> _What is required_
Return the listing verbatim, images left out.

> _Given entries_
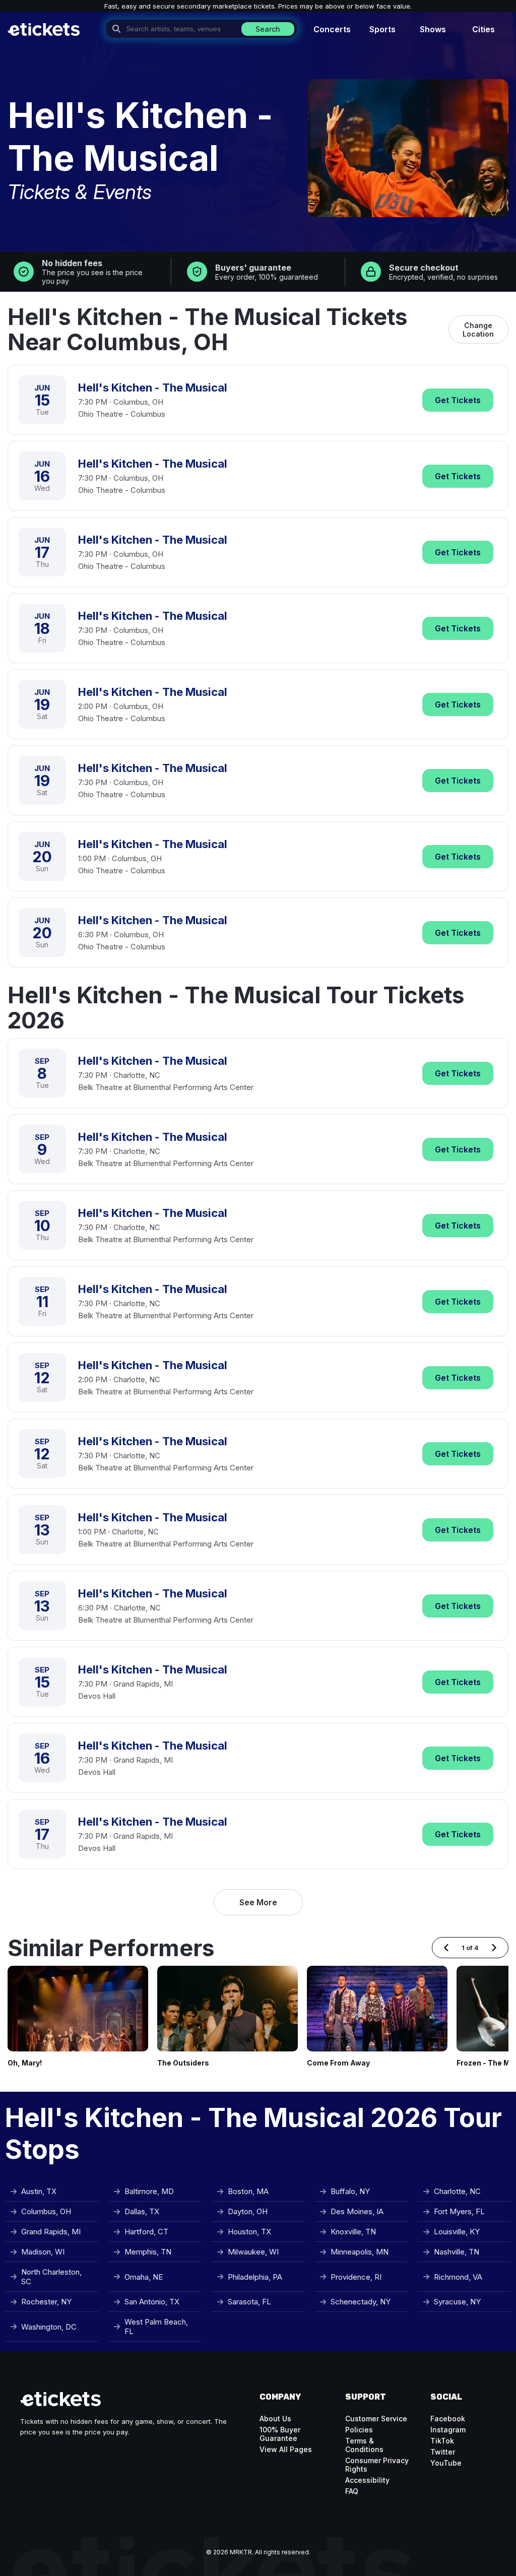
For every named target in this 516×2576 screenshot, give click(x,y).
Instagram (448, 2429)
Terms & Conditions (364, 2445)
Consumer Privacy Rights (377, 2464)
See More (258, 1902)
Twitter (442, 2452)
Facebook (447, 2418)
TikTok (442, 2440)
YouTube (446, 2463)
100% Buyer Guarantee (280, 2433)
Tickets (458, 400)
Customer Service (376, 2418)
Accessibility (367, 2480)
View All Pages (286, 2449)
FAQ (351, 2491)
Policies (359, 2429)
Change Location (478, 329)
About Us (275, 2418)
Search (267, 29)
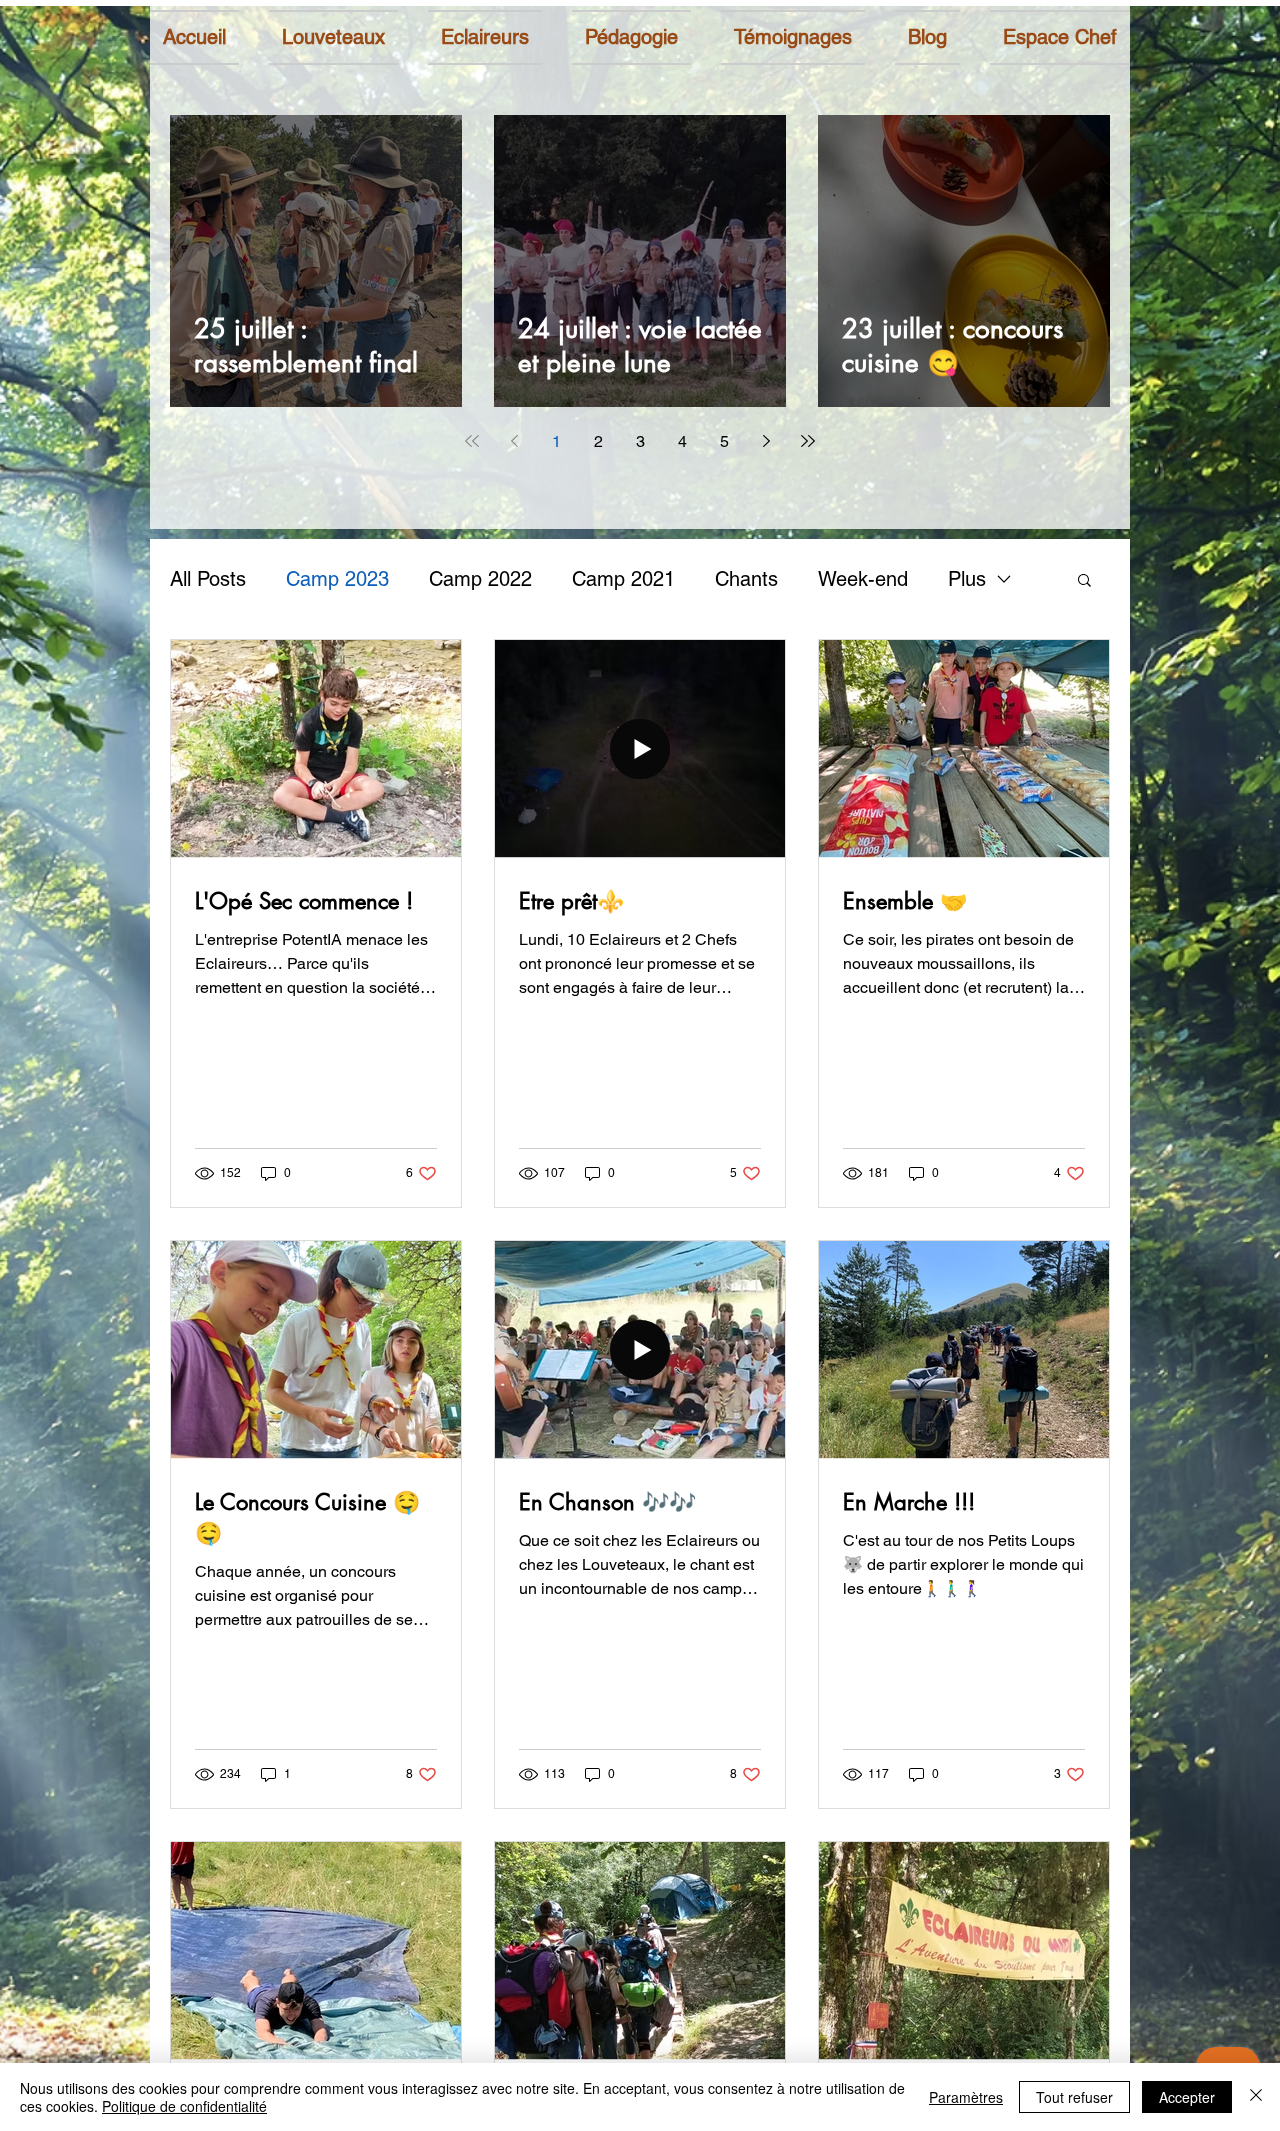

> _Output of the exercise_
For every named target in this 516×2576 screenshot, give click(x,y).
Instagram (448, 2429)
Terms & Conditions (364, 2445)
Consumer Privacy Rights (377, 2464)
See More (258, 1902)
Twitter (442, 2452)
Facebook (447, 2418)
TikTok (442, 2440)
YouTube (446, 2463)
100% Buyer Guarantee (280, 2433)
Tickets (458, 400)
Customer Service (376, 2418)
Accessibility (367, 2480)
View All Pages (286, 2449)
FAQ (351, 2491)
Policies (359, 2429)
Change Location (478, 329)
About Us (275, 2418)
Search (267, 29)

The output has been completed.